Saved data entries:
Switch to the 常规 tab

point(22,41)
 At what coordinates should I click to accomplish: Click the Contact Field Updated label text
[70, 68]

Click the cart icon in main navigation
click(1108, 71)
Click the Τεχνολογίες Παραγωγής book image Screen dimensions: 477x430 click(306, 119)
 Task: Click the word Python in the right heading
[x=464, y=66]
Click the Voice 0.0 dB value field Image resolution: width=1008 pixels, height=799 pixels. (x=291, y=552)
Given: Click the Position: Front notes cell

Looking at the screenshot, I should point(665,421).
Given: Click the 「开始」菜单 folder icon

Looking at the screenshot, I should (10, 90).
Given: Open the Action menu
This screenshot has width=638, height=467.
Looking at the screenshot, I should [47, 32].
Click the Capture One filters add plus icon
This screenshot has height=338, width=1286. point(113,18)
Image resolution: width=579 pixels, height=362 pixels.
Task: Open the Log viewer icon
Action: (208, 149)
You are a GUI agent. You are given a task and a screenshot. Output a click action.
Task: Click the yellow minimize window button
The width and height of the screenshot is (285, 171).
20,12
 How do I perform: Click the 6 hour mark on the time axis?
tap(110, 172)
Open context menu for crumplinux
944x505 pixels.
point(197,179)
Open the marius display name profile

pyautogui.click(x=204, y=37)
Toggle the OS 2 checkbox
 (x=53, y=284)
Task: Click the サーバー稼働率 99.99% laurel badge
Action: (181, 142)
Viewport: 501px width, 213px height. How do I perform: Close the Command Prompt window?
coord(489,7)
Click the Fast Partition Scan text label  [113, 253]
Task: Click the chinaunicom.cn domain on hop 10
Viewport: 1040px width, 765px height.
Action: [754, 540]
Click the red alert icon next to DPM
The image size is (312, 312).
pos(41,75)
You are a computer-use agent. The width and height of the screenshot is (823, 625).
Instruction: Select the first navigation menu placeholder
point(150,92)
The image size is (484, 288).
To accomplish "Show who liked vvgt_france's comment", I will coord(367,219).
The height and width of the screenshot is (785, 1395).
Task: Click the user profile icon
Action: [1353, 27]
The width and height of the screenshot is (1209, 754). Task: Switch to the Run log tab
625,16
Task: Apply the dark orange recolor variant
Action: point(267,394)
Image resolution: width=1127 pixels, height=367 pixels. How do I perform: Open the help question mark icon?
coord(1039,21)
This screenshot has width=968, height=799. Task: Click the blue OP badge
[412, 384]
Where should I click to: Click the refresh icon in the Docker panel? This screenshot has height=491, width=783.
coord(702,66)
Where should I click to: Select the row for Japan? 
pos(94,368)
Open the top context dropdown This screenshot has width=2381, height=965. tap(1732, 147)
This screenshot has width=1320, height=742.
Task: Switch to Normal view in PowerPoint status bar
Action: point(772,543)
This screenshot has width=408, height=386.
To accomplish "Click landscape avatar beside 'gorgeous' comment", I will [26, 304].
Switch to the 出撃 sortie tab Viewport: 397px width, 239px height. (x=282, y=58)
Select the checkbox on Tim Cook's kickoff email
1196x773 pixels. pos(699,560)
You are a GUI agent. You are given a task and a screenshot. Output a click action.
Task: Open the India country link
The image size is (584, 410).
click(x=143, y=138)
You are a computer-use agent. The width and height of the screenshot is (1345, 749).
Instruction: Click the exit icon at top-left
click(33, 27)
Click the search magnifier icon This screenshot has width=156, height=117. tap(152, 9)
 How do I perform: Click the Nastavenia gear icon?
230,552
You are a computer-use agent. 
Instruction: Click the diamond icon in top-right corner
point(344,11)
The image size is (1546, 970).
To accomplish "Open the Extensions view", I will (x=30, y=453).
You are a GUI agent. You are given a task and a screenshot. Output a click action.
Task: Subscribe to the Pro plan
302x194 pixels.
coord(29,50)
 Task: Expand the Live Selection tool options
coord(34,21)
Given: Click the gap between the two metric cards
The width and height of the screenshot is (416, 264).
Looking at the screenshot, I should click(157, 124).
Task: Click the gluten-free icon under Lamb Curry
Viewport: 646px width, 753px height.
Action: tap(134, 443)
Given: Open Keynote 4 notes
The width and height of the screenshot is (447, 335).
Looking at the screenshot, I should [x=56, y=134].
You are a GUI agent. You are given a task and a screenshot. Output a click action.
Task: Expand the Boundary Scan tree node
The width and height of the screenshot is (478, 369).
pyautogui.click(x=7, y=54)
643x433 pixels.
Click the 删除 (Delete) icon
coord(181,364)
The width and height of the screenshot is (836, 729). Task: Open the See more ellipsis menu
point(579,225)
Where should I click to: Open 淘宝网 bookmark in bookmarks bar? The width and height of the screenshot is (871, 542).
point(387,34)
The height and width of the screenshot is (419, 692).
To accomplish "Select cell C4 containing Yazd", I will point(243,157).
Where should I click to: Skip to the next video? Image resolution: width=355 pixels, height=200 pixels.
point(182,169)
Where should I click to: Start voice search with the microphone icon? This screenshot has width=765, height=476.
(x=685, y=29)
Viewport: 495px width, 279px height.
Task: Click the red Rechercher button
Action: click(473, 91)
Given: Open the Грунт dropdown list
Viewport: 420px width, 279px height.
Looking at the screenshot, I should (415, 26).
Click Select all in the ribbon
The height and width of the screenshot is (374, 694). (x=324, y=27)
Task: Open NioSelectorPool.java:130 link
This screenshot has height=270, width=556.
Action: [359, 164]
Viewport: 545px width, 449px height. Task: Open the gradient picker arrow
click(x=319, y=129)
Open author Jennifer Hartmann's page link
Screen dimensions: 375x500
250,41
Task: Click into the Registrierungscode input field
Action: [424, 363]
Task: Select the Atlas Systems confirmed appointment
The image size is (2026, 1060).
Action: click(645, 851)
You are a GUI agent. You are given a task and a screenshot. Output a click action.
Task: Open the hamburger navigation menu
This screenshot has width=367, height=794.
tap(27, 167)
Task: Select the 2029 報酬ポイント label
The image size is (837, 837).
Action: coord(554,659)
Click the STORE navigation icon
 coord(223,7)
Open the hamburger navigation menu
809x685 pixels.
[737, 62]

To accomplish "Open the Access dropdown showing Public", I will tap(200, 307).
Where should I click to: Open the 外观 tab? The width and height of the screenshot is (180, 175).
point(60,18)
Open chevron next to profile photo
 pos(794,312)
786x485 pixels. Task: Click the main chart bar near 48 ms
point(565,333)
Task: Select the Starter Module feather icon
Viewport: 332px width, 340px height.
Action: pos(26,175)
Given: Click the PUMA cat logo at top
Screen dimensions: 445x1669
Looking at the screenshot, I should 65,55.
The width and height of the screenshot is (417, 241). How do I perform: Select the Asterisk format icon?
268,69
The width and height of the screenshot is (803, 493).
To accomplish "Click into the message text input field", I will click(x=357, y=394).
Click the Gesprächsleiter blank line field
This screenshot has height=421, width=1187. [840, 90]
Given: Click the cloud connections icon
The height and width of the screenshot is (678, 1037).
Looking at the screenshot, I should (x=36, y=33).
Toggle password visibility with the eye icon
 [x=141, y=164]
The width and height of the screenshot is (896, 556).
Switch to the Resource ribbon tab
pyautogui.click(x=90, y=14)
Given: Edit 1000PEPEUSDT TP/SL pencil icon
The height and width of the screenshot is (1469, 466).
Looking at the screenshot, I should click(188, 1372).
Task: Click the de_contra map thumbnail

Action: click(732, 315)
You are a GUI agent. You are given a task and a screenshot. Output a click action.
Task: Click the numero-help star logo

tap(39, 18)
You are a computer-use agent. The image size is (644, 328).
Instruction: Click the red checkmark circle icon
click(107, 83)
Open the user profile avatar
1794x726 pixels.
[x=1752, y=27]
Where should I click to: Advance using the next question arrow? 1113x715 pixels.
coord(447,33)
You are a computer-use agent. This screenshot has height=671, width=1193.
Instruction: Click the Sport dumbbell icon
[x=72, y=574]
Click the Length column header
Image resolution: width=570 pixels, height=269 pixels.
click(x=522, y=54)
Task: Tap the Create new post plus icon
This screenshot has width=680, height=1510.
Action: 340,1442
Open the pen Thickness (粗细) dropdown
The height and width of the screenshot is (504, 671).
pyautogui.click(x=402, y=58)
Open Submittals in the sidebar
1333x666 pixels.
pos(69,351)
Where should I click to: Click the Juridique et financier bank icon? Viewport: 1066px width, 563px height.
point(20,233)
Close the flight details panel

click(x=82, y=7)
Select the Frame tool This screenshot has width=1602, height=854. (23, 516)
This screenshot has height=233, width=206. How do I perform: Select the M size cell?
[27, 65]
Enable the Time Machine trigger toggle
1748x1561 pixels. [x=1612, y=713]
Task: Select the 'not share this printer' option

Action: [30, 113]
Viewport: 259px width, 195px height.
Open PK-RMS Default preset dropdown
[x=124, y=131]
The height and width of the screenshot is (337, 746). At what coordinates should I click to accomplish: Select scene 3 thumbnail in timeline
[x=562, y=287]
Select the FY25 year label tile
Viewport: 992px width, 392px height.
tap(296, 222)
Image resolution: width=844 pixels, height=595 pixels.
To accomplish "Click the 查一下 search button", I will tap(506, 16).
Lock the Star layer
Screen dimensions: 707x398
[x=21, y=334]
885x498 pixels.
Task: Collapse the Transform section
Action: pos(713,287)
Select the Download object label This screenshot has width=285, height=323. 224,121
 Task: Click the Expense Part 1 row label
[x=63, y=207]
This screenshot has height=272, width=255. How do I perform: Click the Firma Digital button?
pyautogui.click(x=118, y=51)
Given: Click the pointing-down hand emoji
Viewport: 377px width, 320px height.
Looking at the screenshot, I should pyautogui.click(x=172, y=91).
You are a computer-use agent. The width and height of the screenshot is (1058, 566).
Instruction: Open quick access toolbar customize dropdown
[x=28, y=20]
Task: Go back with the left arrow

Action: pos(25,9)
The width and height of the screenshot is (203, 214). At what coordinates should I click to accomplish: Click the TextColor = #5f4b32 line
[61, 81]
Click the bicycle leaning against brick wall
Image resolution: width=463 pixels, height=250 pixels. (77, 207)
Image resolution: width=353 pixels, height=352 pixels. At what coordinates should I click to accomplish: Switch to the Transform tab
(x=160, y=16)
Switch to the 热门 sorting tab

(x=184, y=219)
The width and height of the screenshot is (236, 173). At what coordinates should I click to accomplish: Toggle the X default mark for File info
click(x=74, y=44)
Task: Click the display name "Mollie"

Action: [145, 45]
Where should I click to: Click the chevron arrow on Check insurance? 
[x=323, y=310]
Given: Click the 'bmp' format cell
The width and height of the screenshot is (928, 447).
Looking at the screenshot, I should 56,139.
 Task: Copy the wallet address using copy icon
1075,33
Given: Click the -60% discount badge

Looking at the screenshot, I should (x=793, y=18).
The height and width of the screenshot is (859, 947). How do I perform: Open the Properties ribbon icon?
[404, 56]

* Written request
Repeat the entries word for word, beginning with the line that contains "Click the Length column header" and ending with the line that contains "Action: pos(713,287)".

* Result for this exercise
Click the Length column header
Image resolution: width=570 pixels, height=269 pixels.
click(x=522, y=54)
Task: Tap the Create new post plus icon
This screenshot has width=680, height=1510.
Action: 340,1442
Open the pen Thickness (粗细) dropdown
The height and width of the screenshot is (504, 671).
pyautogui.click(x=402, y=58)
Open Submittals in the sidebar
1333x666 pixels.
pos(69,351)
Where should I click to: Click the Juridique et financier bank icon? Viewport: 1066px width, 563px height.
point(20,233)
Close the flight details panel

click(x=82, y=7)
Select the Frame tool This screenshot has width=1602, height=854. (23, 516)
This screenshot has height=233, width=206. How do I perform: Select the M size cell?
[27, 65]
Enable the Time Machine trigger toggle
1748x1561 pixels. [x=1612, y=713]
Task: Select the 'not share this printer' option

Action: [30, 113]
Viewport: 259px width, 195px height.
Open PK-RMS Default preset dropdown
[x=124, y=131]
The height and width of the screenshot is (337, 746). At what coordinates should I click to accomplish: Select scene 3 thumbnail in timeline
[x=562, y=287]
Select the FY25 year label tile
Viewport: 992px width, 392px height.
tap(296, 222)
Image resolution: width=844 pixels, height=595 pixels.
To accomplish "Click the 查一下 search button", I will tap(506, 16).
Lock the Star layer
Screen dimensions: 707x398
[x=21, y=334]
885x498 pixels.
Task: Collapse the Transform section
Action: pos(713,287)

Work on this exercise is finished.